Your task is to find every line in the records that holds the string "button" and copy it.

Task inputs
========
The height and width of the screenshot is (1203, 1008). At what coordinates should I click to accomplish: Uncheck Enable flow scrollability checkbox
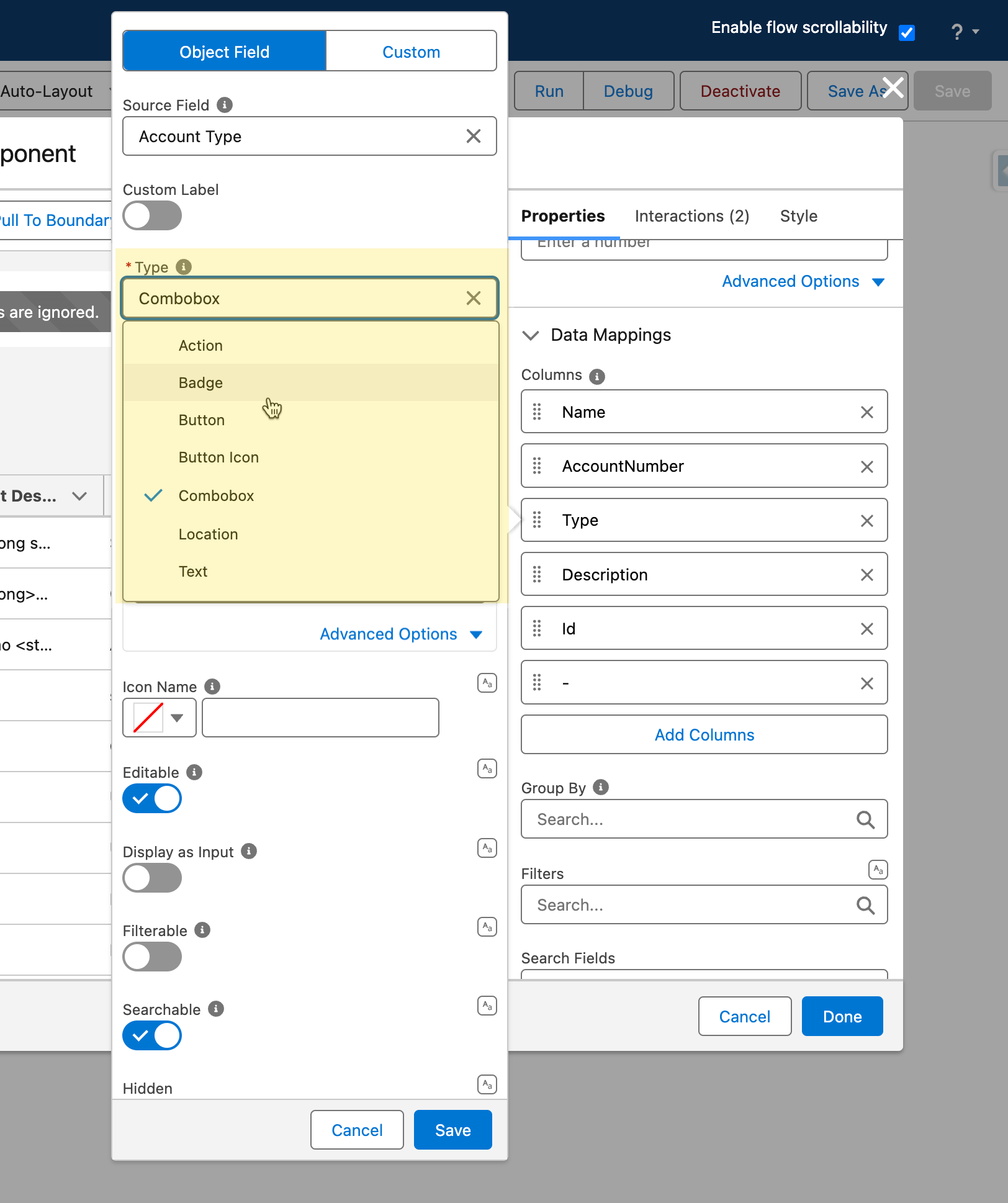pos(907,32)
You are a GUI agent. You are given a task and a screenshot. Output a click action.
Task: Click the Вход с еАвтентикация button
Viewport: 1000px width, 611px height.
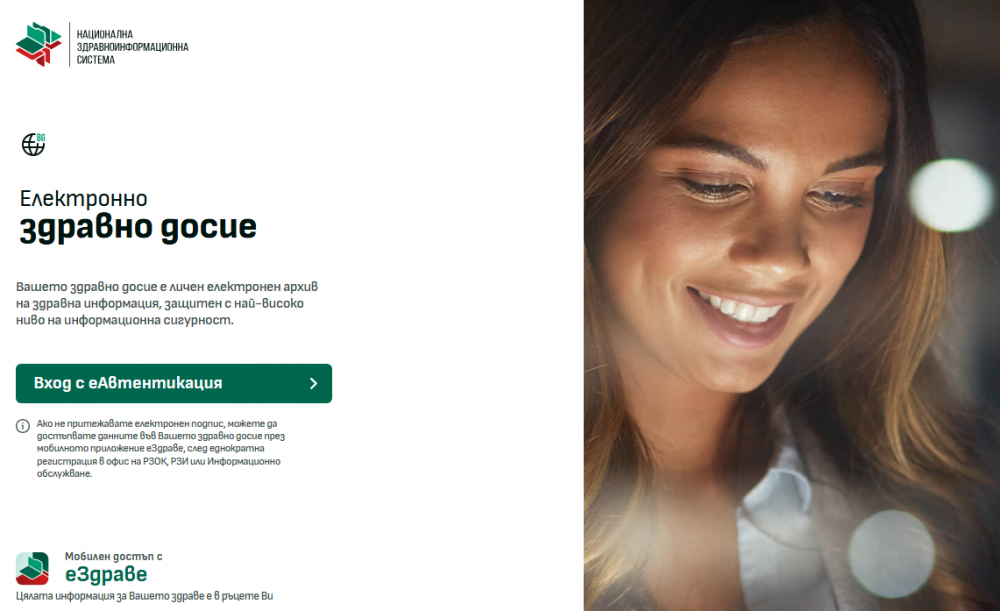(173, 383)
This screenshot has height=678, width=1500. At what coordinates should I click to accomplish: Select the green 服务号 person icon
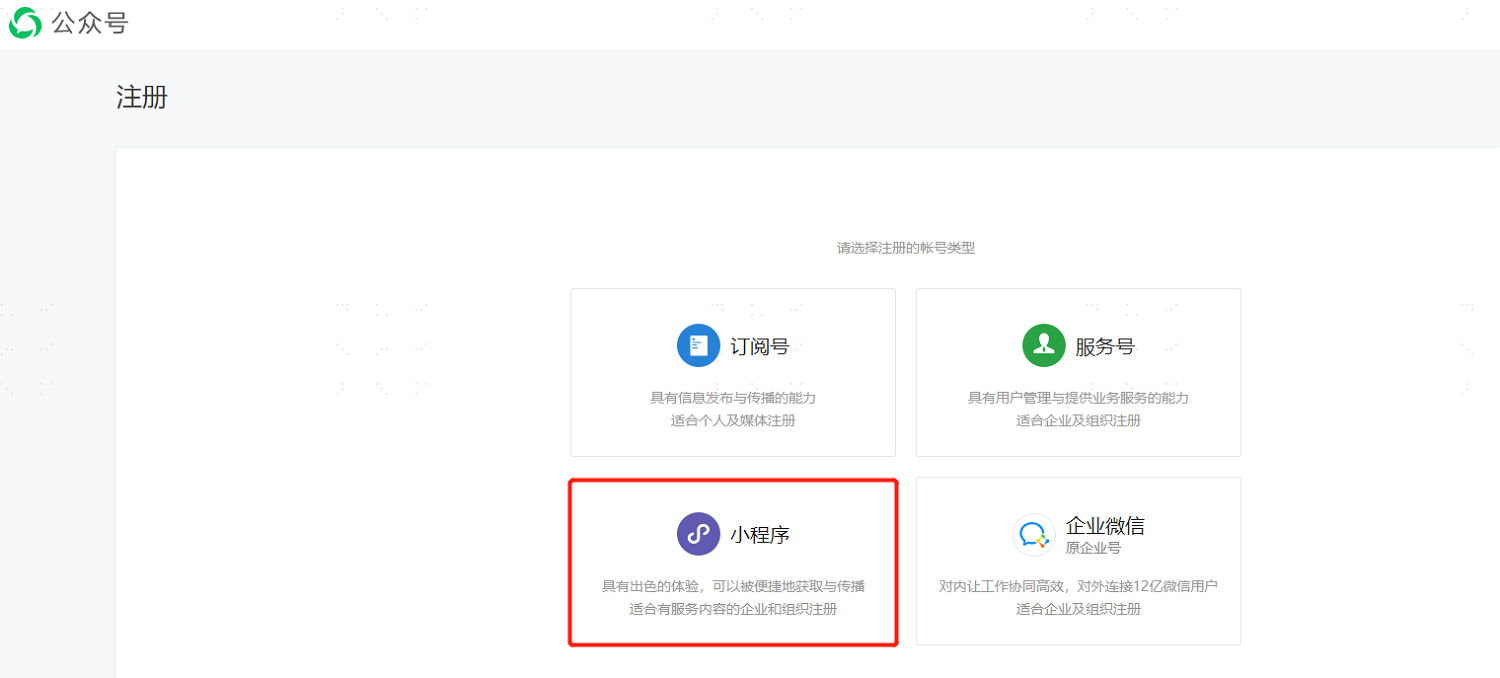click(x=1044, y=346)
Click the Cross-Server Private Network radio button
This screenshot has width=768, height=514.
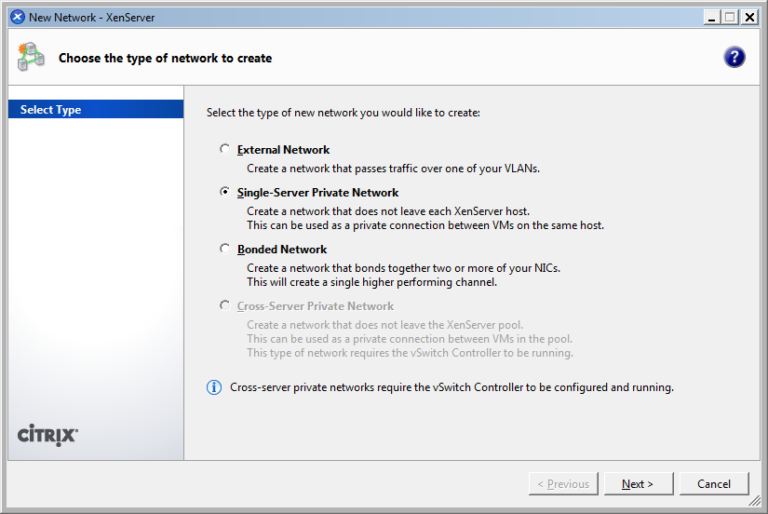(225, 306)
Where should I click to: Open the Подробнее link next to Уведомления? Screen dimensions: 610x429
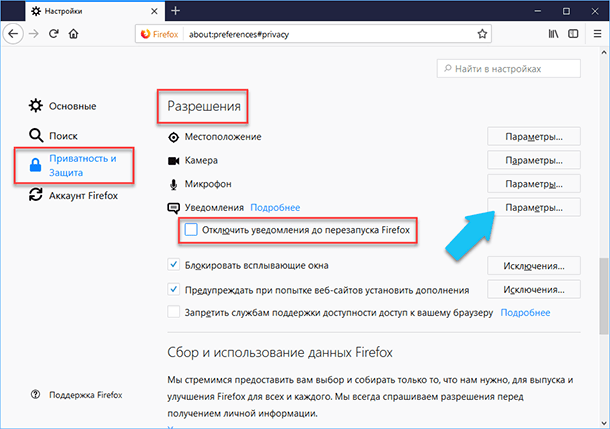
========
Response area
Task: Click the Вход с еАвтентикация button
Click the Cross-Server Private Network radio button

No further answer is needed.